Voyage au bout de l'enfer
Engourdi par le froid et la solitude, Emerson n'a cependant pas tardé à organiser son exil. Suivant les recommandation de Frank Williams, il a choisi de faire ses classes en Formule Ford en se finançant avec l vente son affaire au Brésil et un petit budget Bardahl. Il doit impérativement convaincre ou se faire remarquer car il a tout juste assez d'argent pour tenir trois mois après l'achat d'une Merlyn. Pour préserver ses maigres économies mais aussi pour vaincre sa déprime, il a trouver un accord avec le préparateur Dennis Rowland qui lui assure l'entretien de son moteur en échange d'heures de travail dans son atelier. Quatre longues semaines plus tard, il part pour Zandvoort disputer enfin sa première course. Il n'a jamais piloté la Merlyn, ne connaît pas le circuit, mais réalise tout de même le second meilleur temps aux essais. En course, trois petits tours suffiront pour ruiner ses espoirs lorsque le moteur rendra l'âme. A Snetteron, ce sera pire encore. Une maladresse en déchargeant la Merlyn de la remorque brise la transmission. "Deux mois en travail pour rien. Ce jour là, j'ai pleuré, j'avais envie de rentrer au Brésil, d'oublier les journées glaciales, la petite chambre de Wimbledon et surtout la calamiteuse nourriture anglaise".
C'est Dennis Rowland qui va lui éviter le naufrage.
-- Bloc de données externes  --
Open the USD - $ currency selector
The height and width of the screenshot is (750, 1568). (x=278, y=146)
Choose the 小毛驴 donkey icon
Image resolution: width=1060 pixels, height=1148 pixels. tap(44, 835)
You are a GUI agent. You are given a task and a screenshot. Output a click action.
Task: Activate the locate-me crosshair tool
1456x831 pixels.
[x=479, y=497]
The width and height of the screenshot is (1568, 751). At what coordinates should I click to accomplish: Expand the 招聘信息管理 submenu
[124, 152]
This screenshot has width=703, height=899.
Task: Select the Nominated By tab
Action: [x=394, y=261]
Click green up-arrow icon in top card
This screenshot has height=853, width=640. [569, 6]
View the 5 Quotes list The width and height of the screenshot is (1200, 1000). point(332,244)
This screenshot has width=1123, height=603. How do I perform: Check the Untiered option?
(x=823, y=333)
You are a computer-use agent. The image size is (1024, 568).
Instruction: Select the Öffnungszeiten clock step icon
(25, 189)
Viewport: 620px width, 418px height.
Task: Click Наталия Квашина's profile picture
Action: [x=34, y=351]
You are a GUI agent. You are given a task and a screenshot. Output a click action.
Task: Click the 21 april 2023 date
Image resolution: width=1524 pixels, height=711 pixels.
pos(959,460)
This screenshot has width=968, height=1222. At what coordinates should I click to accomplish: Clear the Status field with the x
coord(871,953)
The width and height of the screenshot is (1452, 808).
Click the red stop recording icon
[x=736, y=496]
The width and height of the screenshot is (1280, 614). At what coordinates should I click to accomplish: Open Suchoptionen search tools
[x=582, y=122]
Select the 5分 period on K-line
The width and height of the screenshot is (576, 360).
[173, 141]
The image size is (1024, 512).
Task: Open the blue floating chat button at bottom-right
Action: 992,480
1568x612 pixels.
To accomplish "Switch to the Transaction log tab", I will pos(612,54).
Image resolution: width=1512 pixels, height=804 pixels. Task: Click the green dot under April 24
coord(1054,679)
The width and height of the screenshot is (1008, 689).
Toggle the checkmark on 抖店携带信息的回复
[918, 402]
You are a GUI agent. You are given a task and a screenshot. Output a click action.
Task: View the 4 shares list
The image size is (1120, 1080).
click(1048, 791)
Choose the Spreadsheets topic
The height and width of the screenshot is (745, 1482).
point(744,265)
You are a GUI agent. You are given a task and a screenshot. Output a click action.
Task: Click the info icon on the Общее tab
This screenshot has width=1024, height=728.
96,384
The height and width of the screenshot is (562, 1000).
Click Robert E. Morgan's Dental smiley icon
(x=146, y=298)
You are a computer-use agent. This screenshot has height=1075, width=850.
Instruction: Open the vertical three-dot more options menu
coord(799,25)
Il ramène la Merlyn dans son atelier, répare la transmission et monte l'un de ses meilleurs moteur. Le samedi suivant, Emerson est non seulement au départ à Thruxton mais enlève sa première victoire, devant les Dave Walker, Tony Trimmer, Gerry Birrell et autre James Hunt, les ténors de la discipline. Fini, les heures de "vache enragée", Merlyn lui offre un statut de pilote d'usine tandis que dans les jours suivants, le soleil revient toutafait avec l'arrivée de la "tribut Fittipaldi". Wilson a choisi Londres comme étape à son voyage de noce et surtout la "Mama" les rejoint avec ses bons petits plats.
Après deux nouveaux succès et conscient de la sympathie qu'il suscite (un pilote brésilien était alors une curiosité inédite en Europe !), Emerson décide de brûler les étapes. En juin, il achète un châssis Lotus F3 avec la plus grande bienveillance de Mike Warner (le directeur de Lotus Components, l'unité compétition clients du Team Lotus) tandis que l'équipe de Jim Russell prend à sa charge l'achat des moteurs.
Cinquième pour ses débuts à Mallory Park, il se paye le luxe de devancer les Lotus officielles lors de sa seconde sortie à Brands Hatch avant de rafler huit victoires et le championnat Lombank. Fin 1969, il compte parmi les quatre "Grands", avec Ronnie Peterson, Tim Schenken et Reine Wisell, d'une saison de F3 qui fut d'un niveau qui ne sera jamais égalé. Lotus lui propose alors un contrat de pilote d'uine en F 3 pour 1970.Emerson qui sait que ses trois principaux rivaux seront en F2 l'année suivante, ne veut pas perdre de temps et se dit prêt à signer avec Lotus... mais en F2. Un arrangement est vite trouvé avec le montage d'une équipe semi-officielle confiée à Jim Russell et financée par plusieurs firmes brésiliennes dont la filiale de Ford. Après une campagne victorieuse en Formule Ford pendant l'intersaison au Brésil, il débute au printemps 1970 en Formule 2 avec l'élite, treize mois seulement après son arrivée anonyme sur le sol anglais. Ce n'est qu'une étape.